The premium for specialization shows up at multiple levels. Practical DevSecOps data shows a 15–20% salary premium for professionals holding a specialized AI security credential over those with only generalist certifications. Across the broader AI skills market, professionals with verified AI security competencies earn a 56% wage premium over peers without them. Survey data shows 41% of hiring managers currently cite AI as their most urgent skills need — the highest single-category gap reported. With 73% of organizations actively prioritizing AI talent acquisition and fewer than 20% having dedicated AI security teams in place, the window for early certification is still open.

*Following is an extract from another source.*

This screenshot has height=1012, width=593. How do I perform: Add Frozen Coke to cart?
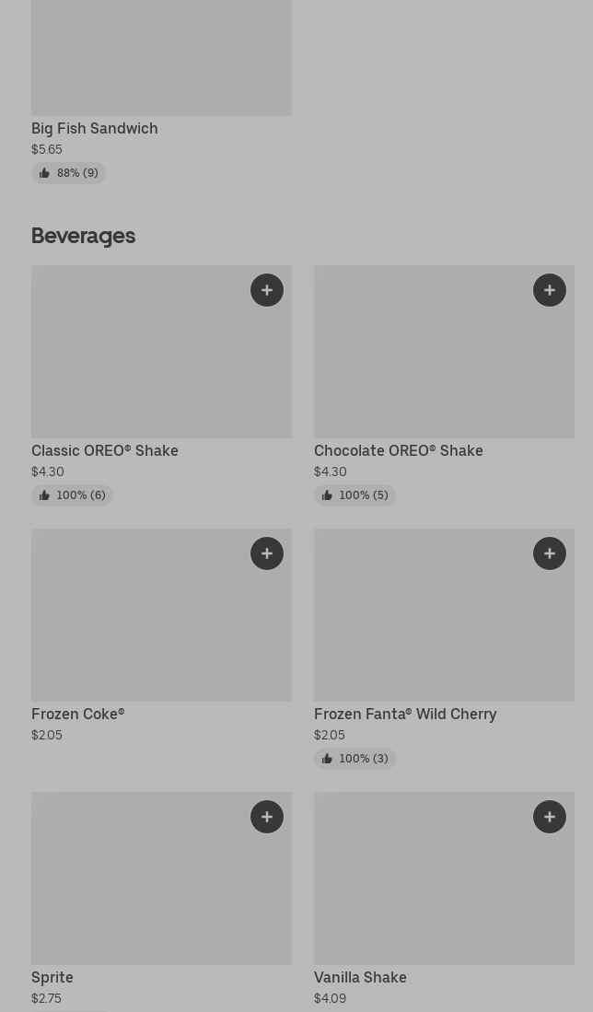[267, 553]
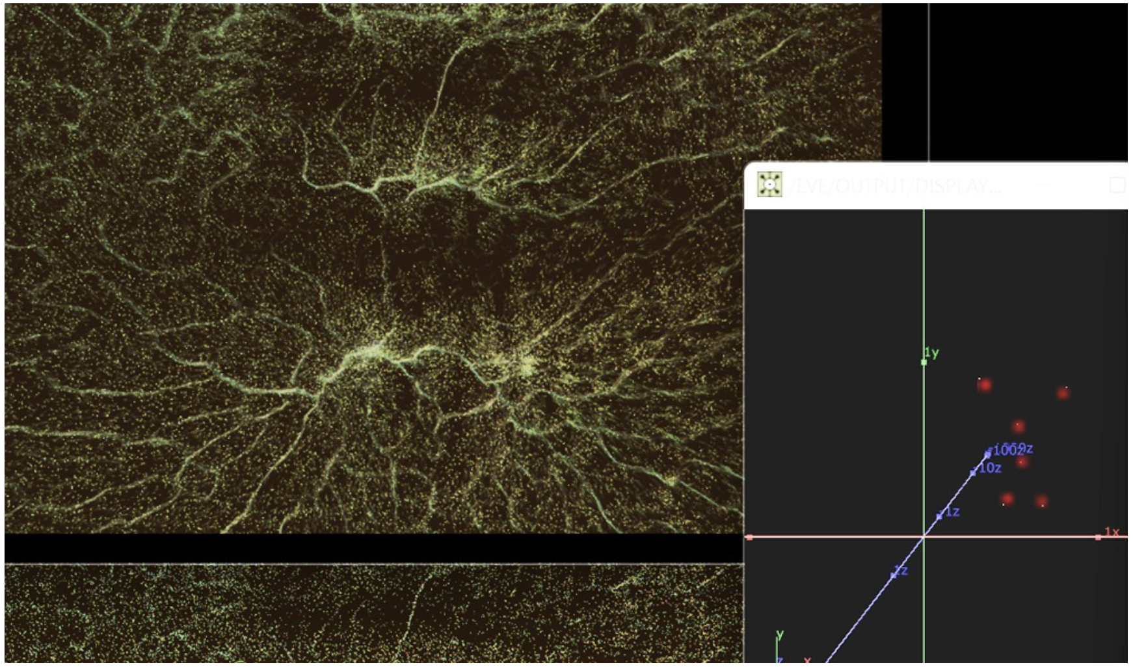Select the uppermost red point in viewer
Image resolution: width=1133 pixels, height=669 pixels.
tap(985, 385)
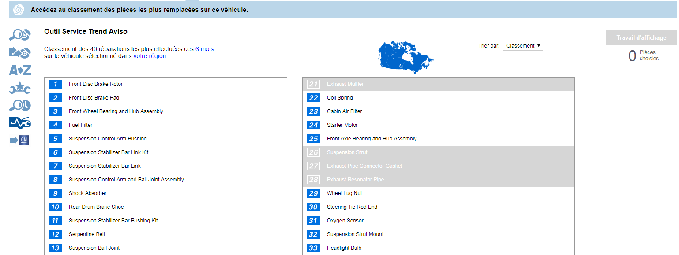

The counterintuitive part: those dedicated AI security teams — the ones that barely exist yet — command the highest compensation in the field. If you hold Security+ already, SecAI+ at $349 and 60 minutes is the fastest entry. For practitioners who need to prove hands-on capability rather than just pass a theory exam, CAISP’s lifetime validity and lab-based format hold the strongest long-term value for the cost.
Frequently Asked Questions
What is the best AI security certification for beginners?
CompTIA SecAI+ is the most accessible entry point — it launched in February 2026, costs approximately $349, and requires no hard prerequisites beyond foundational security experience.
Does ISACA AAISM require an existing certification?
Yes. AAISM candidates must hold an active CISM or CISSP before they can register. This makes it a senior-level credential for managers, not an entry-level exam.
How long is the CAISP exam and how is it formatted?
CAISP is a 6-hour practical assessment where candidates solve five hands-on challenges in a browser-based lab. It is not a multiple-choice exam, and a written report must be submitted within 24 hours.
What salary can I expect after earning an AI security certification?
AI Security Engineer roles pay $152,000–$210,000, while Lead AI Security Architect positions range from $200,000 to $280,000 or more. Specialized certifications correlate with a 15–20% salary premium over generalist credentials.
Are there free AI security certifications available?
The major credentialing bodies charge exam fees ranging from $349 (SecAI+) to $2,499+ (GIAC). Some vendors offer free introductory AI security courses, but these do not provide a recognized vendor-neutral certification.